- PROBLEM TO WORK ON
Starting with the first line and ending with the one that holds "This screenshot has width=1138, height=477.", retype the entries exactly.

- SOURCE DATA
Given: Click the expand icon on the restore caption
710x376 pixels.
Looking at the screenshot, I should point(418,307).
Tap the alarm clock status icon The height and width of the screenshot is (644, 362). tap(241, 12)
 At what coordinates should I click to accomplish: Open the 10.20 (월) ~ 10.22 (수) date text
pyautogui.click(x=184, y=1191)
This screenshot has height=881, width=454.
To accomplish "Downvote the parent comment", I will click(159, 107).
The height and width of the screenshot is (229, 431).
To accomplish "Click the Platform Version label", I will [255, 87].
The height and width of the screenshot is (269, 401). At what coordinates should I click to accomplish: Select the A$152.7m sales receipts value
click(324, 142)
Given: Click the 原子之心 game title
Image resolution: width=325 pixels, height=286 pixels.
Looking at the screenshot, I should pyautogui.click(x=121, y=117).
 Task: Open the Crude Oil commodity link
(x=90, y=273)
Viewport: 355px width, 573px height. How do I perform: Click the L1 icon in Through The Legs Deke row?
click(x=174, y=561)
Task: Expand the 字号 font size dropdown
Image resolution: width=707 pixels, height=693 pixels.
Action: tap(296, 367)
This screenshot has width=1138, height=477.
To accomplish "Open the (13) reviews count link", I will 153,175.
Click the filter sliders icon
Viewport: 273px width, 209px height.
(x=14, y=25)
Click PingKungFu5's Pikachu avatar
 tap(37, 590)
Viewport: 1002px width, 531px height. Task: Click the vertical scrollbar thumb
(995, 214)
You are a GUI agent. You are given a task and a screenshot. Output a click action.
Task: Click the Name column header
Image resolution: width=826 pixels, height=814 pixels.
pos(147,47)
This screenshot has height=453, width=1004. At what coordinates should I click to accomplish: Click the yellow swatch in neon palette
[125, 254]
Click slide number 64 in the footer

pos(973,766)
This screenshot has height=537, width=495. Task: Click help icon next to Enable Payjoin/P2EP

- TASK OUTPUT
Given: Click the expand icon on the restore caption
710x376 pixels.
Looking at the screenshot, I should point(418,307).
Tap the alarm clock status icon The height and width of the screenshot is (644, 362). tap(241, 12)
 At what coordinates should I click to accomplish: Open the 10.20 (월) ~ 10.22 (수) date text
pyautogui.click(x=184, y=1191)
This screenshot has height=881, width=454.
To accomplish "Downvote the parent comment", I will click(159, 107).
The height and width of the screenshot is (229, 431).
To accomplish "Click the Platform Version label", I will [255, 87].
The height and width of the screenshot is (269, 401). At what coordinates should I click to accomplish: Select the A$152.7m sales receipts value
click(324, 142)
Given: Click the 原子之心 game title
Image resolution: width=325 pixels, height=286 pixels.
Looking at the screenshot, I should pyautogui.click(x=121, y=117).
 Task: Open the Crude Oil commodity link
(x=90, y=273)
Viewport: 355px width, 573px height. How do I perform: Click the L1 icon in Through The Legs Deke row?
click(x=174, y=561)
Task: Expand the 字号 font size dropdown
Image resolution: width=707 pixels, height=693 pixels.
Action: tap(296, 367)
This screenshot has width=1138, height=477.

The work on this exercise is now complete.